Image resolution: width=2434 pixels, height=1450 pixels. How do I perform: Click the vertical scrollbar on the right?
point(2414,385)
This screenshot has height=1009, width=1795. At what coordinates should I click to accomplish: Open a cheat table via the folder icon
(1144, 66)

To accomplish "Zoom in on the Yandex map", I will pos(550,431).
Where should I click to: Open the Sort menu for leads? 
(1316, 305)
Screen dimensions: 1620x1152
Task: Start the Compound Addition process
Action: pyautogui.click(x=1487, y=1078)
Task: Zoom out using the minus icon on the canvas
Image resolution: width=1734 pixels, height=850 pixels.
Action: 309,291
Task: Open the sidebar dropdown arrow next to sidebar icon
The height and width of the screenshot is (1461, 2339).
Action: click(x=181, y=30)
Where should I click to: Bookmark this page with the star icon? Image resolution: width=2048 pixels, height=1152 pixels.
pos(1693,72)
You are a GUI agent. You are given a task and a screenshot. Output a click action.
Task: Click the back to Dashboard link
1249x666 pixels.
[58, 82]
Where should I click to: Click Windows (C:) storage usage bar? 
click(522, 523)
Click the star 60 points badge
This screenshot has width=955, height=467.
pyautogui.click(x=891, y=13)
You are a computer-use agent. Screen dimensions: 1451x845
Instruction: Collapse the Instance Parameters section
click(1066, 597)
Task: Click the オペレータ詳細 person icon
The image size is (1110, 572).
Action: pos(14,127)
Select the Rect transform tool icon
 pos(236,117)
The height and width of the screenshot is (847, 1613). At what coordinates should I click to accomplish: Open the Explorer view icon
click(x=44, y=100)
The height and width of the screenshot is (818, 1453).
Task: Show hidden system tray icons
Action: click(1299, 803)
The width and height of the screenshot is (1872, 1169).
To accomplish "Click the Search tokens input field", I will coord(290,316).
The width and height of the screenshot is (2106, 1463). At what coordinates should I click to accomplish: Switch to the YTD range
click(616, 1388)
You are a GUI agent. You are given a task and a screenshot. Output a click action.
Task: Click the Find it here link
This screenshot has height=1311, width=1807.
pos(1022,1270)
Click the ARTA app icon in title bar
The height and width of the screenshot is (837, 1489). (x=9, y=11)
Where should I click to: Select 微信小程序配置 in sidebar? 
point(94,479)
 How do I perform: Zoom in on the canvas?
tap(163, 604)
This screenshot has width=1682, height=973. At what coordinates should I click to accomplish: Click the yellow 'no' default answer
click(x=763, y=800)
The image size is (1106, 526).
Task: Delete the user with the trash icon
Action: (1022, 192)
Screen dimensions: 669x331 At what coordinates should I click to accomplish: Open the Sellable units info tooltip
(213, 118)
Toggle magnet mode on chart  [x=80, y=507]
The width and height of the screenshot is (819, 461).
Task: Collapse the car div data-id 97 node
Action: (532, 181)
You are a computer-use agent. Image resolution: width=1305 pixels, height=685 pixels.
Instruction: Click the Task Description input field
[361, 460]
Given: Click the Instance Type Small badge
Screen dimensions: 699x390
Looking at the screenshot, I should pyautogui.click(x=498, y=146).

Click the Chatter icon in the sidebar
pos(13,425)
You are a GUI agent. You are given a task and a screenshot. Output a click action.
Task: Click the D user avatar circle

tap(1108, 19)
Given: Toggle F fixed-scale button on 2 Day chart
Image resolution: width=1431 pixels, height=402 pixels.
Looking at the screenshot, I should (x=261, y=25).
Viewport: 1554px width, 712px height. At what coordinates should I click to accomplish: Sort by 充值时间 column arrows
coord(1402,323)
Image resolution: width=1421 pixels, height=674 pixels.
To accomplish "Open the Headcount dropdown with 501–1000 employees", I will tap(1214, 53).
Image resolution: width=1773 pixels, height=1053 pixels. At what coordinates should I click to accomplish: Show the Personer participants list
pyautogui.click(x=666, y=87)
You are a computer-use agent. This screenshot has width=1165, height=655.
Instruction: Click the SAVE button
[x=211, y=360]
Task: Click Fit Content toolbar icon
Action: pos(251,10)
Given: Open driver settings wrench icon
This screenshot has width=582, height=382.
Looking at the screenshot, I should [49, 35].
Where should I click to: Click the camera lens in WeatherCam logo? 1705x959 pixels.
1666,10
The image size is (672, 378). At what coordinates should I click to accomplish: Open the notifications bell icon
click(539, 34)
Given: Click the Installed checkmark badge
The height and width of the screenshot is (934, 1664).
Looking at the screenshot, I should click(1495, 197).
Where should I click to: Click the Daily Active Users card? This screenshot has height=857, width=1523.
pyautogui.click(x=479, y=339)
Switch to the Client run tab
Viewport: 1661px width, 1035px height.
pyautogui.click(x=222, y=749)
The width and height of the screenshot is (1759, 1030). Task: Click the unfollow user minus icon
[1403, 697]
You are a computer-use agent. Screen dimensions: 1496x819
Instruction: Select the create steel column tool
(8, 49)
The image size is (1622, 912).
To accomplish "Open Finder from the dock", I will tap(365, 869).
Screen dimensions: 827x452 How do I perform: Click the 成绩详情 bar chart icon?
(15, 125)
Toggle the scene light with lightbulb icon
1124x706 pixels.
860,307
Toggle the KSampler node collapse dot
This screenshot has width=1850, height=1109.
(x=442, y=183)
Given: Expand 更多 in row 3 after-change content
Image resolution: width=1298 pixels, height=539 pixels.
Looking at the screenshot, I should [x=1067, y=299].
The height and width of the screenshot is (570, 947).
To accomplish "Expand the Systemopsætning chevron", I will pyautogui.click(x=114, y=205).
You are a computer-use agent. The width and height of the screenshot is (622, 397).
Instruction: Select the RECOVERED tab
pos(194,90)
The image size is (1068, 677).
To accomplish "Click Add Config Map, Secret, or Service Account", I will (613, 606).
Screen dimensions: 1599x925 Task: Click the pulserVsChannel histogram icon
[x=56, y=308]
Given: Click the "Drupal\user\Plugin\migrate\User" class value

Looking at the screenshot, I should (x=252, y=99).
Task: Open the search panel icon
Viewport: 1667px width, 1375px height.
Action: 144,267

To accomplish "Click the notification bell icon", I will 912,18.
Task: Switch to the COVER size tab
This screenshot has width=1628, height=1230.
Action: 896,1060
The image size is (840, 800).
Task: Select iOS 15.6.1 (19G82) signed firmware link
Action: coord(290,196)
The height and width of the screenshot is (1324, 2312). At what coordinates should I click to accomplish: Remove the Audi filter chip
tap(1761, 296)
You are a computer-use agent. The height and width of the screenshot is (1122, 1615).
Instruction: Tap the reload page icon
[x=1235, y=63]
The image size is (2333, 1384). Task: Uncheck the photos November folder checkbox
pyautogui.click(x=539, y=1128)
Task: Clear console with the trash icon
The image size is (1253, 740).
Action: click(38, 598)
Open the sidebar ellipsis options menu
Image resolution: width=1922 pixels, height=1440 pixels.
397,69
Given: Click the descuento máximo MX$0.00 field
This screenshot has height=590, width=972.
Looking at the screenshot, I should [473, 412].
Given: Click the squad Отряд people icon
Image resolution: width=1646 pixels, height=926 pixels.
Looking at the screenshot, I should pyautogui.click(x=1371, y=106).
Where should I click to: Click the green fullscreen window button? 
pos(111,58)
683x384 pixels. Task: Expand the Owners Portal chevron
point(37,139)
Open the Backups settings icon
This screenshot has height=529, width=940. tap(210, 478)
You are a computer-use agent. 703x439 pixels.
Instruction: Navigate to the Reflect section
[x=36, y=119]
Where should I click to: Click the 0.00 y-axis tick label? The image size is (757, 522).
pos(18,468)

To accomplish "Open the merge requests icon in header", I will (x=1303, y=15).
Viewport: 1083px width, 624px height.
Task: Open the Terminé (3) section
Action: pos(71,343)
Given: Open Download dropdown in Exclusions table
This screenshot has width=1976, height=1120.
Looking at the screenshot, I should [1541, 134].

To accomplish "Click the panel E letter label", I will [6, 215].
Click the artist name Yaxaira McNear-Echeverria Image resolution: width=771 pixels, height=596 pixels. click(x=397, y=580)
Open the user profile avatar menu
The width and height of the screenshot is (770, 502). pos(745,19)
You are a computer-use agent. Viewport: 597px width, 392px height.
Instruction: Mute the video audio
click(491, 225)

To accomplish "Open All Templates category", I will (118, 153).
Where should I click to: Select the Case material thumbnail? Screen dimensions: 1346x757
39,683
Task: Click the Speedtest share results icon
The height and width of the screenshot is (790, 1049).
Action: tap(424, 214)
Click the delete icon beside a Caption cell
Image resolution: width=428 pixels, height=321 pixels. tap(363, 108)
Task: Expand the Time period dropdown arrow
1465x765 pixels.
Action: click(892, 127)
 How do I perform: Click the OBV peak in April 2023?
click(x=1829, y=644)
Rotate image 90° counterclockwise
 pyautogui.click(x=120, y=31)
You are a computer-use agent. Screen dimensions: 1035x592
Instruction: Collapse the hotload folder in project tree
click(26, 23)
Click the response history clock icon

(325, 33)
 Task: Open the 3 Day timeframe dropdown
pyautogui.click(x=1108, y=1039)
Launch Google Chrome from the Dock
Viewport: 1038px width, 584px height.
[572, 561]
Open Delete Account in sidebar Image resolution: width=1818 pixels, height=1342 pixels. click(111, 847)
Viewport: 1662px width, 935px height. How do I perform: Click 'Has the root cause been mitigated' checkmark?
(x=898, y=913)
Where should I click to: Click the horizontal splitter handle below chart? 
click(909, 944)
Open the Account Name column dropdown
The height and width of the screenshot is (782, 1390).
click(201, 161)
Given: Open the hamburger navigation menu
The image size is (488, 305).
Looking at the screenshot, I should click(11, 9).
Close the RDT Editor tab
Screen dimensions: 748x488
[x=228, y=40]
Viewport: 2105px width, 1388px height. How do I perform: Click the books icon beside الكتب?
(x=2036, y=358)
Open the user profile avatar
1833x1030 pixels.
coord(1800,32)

====================

**Goal of the exercise:**
Reply with one number, the count of lines in the data that contain "panel".

**Response below:**
2